┌─ EXERCISE DATA

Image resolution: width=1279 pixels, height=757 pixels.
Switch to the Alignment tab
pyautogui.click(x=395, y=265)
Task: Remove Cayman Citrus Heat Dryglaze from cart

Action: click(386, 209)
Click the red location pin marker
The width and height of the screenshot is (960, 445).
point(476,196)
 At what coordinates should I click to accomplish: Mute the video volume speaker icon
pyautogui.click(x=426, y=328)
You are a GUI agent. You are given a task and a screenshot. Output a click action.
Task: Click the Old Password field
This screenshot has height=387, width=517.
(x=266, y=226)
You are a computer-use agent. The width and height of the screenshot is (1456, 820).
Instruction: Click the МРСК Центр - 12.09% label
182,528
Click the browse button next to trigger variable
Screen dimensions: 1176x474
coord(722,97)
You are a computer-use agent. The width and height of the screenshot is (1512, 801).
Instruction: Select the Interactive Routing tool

└─

• _DESCRIPTION OF THE TASK_:
Look through the material above for "agent" and copy the lines that have it.

• _RESPONSE_:
You are a GUI agent. You are given a task and a screenshot. Output a click action.
You are a computer-use agent. The width and height of the screenshot is (1456, 820).
You are a computer-use agent. The width and height of the screenshot is (1512, 801).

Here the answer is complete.